Artefact has created a concept camera for the smartphone age, called the WVIL. That acronym stands for Wireless Viewfinder Interchangeable Lens. As you can see from the photo above, it looks like a normal camera. One obvious difference is that it detaches in two, one part looking very much like a modern day smartphone. Artefact further describes the WVIL as a “new architecture that combines the lens and sensor together into one wireless unit.”
The founders of Artefact, Gavin Kelly and Rob Girling, told me that this concept camera gave them “an opportunity to re-think how to interact with our cameras.” In the video below, you can see how touchscreen technology is used to provide a new way to interact with your photos. It essentially brings the smartphone user experience to the camera.

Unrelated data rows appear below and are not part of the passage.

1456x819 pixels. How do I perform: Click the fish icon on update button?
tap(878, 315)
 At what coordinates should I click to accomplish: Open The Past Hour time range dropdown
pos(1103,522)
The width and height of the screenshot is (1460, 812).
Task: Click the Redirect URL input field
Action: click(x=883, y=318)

This isn’t entirely unique, because some high-end cameras – such as the Canon SD3500 – have touchscreen controls. Plus newer digital cameras often have input sensors (e.g. accelerometers, gyroscopes). However, Artefact takes these features a step further, for example by adding apps and social functionality.
Artefact is envisaging new types of software and apps for their camera. Such as software that teaches you better photography by giving you real-time coaching tips. This would use the sensors in the camera, so it knows what you’re doing and can then guide you to use a certain technique or feature if appropriate.
Artefact’s camera is, like the popular smartphones, built on a software platform that uses touchscreen technology. Other types of apps that Artefact foresees include apps that post-process photos, share images and enhance the camera’s functionality.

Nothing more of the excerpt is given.